Gewisse Dinge darf ein Mann nicht denken. Censored by Schatz, sozusagen.
Rachel jedoch war noch nicht fertig. Was sind das für Kinderbilder, die Du ihm ins Krankenhaus gebracht hast, so lautete die Frage. 
Reine Fiktion, murmelte er und dann entschlossener: etwas Hoffnung musste in diese Geschichte ja hinein kommen. Wenn Zweifel ein Feuer sind, dann loderte das jetzt schon ganz heftig. 

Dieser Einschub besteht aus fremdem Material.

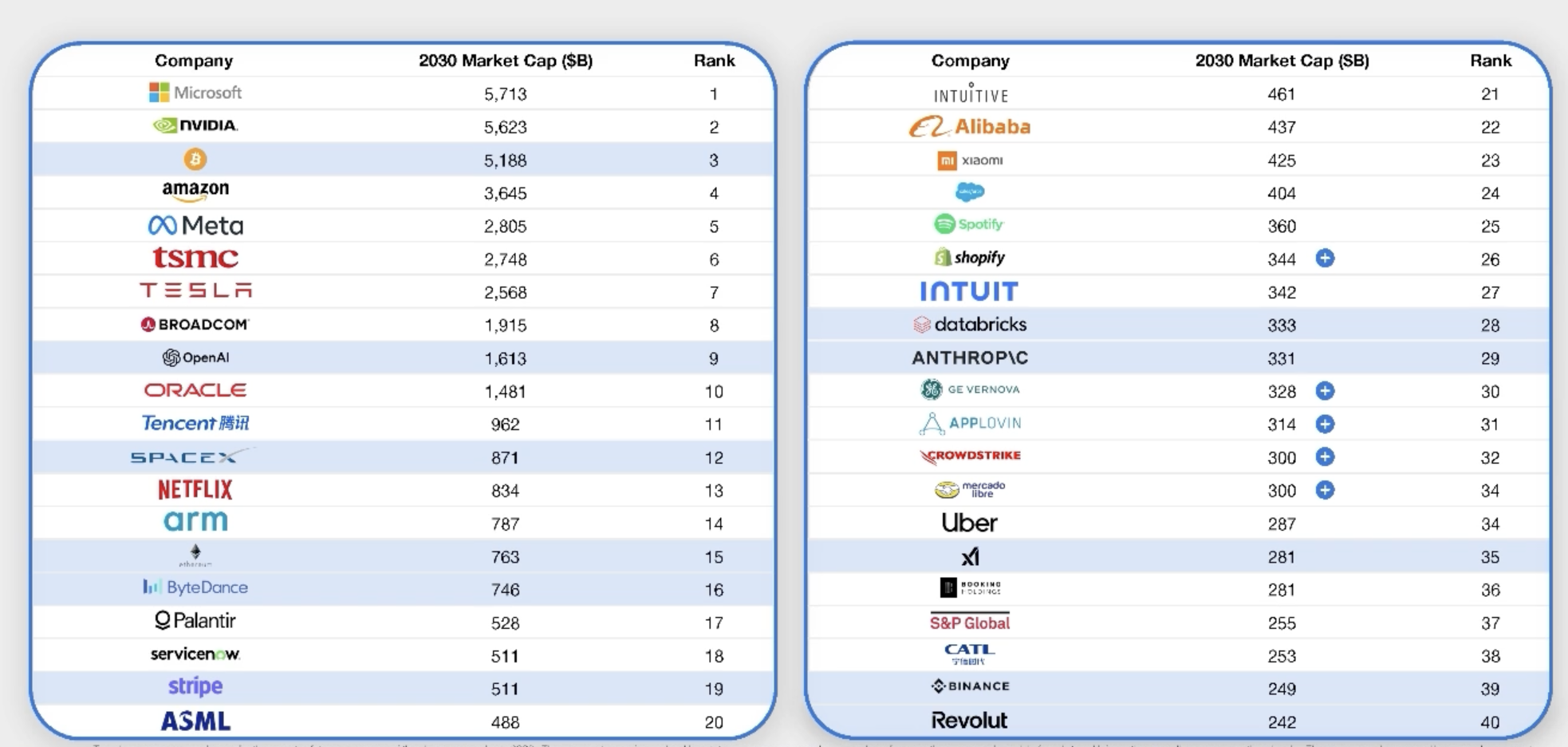Click the Rank header in the left table

click(714, 61)
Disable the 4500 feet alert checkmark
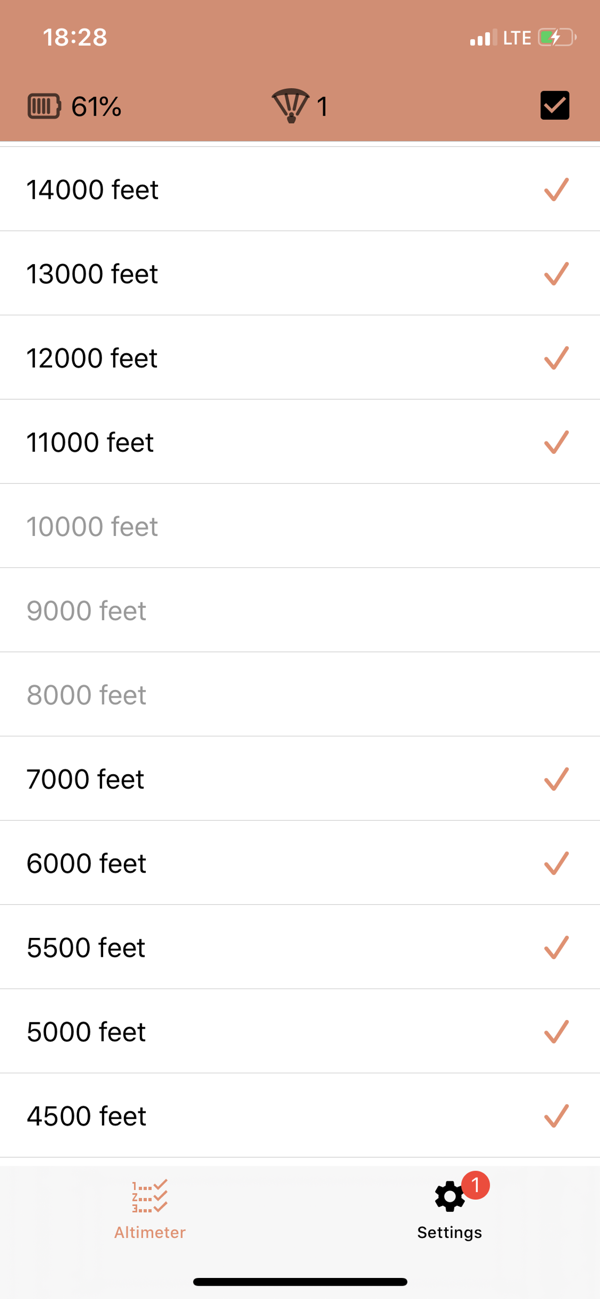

Donnerstag, 22. November 2012

Gold - XXVIII


Nun bekomme ich ein Riesenproblem, Vater will nach hause. Er meint, ich hätte sicher seinen Sachen im Auto, er will nun aufstehen. Ich versuche ihm zu helfen, das Gitter kriege ich notdürftig herunter. Wenn er erst mal steht, wird er sicher merken, dass er nicht laufen kann, denke ich. Dann kommen mir Bedenken, er ist schließlich angeschlossen und ich habe keine Ahnung, wie man das alles transportabel macht. Ich kann ihm nicht helfen. Also störe ich die Schwesternrunde mit der Alarmmeldung: mein Vater will aufstehen, darf er das? Meine Frau sitzt draußen im Flur, hat verzichtet, das Zimmer zu betreten. Nach kurzer Zeit erscheinen drei Schwestern im Zimmer. Vater hat sich aufgesetzt, die Füße auf dem Boden, sein Nachthemd ist verrutscht, er hat sonst nichts an. Die Schwestern sprechen mich nicht an, sie umringen Vater, links und rechts eine, die andere bereit seine Beine zu greifen. Mir bleibt nichts übrig, als die Szene zu beobachten. Schließlich verlasse ich das Zimmer. Die Tür steht offen. Ein Tumult aus Kommandos und Zurechtweisungen an meinen Vater ergeht. Eine berlinisch gefärbte Stimme schnauzt meinen Vater an: „Ja ja, ich weiß es ist alles scheiße, wir sind auch scheiße!“ „Aber Du musst essen, bevor Du aufstehen kannst!“ „Verstehst Du das?“
Zwischendrin höre ich die Stimme meines Vaters, dessen Widerstand schwächer wird. Als die Schwestern das Zimmer verlassen, sage ich: danke! Ich habe nicht das Gefühl gehört zu werden. Wieder zurück im Zimmer versuche ich Egon, so heißt er, die Situation zu erklären. Dass er sich erholen muss von seiner Erkrankung, dass er essen soll und dass er erst dann das Laufen wieder üben kann. 
Ich habe Vater Bilder mit gebracht und zum ersten Mal blättert er die durch, die DIN-A-4 – Seiten sind allerdings sehr unhandlich. Sie sind hübscher als der andere, meint Egon. Mit dem anderen ist mein Bruder gemeint. Ich lasse ihm die Fotos da. Sein Essen steht immer noch unangetastet auf dem Nachtschrank. Er will nicht essen und schon gar nicht in meiner Gegenwart. Eine jüngere Schwester erscheint zum Blutdruckmessen, alles in Ordnung. Sie betrachtet die Bilder und meint, man müsste sie ausschneiden und sie will eine Schere holen. Wir sehen, dass Egons Fingernägel nicht geschnitten sind. Zum Glück sieht das auch der Krankenpfleger, der von meinem Vater fast euphorisch begrüßt wird. Er will sich darum kümmern. So scheint der Besuch doch noch ein versöhnliches Ende zu nehmen. Uns wird aber klar, dass
es so nicht weiter gehen kann. Mich ärgert es immer noch, das ich die Haftcreme verlegt habe. Zum Abschied gebe ich ihm wieder die Hand.
Egon will das alles immer vorweg nehmen und verabschiedet sich innerlich schon vorher. "Das Du Dich jetzt um mich kümmerst, hätte ich nicht gedacht." Sagt er. Ich frage mich und versuche meine Verwunderung zu ordnen. Wer hätte es sonst tun sollen und warum nicht ich? Schnell treten aber die praktischen Probleme in den Vordergrund. Ale ich Vater sage, daß ich in zwei Wochen wieder komme, wird er still. Ich schaffe es nicht öfter, versuche ich zu erklären. Er meint auch, die seien hier mit ihm fertig. Die Ärzte wären schon da gewesen. Darauf gründete er seine Hoffnung auf Entlassung. Wieder muß ich die obligatorische Erklärung geben. Er soll erneut nach Bad Wildungen kommen. Ich kann mir nicht vorstellen, wie er da klar kommen soll. Schließlich drücke ich seine immer noch feste Hand. Seine körperliche Verfassung gefällt mir weniger gut. Wir sind auf dem Flur und überlegen, ob es in Kassel so etwas wir die "Grünen Damen" gibt. Das sind in Frankfurt Damen, die ehrenamtlich in ein Krankenhaus gehen, um Patienten zu besuchen und für sie Besorgungen zu machen. Wir beschließen beim Pförtner nachzufragen, werden aber abschlägig beschieden. So etwas scheint man sich in Kassel nicht einmal vorstellen zu können.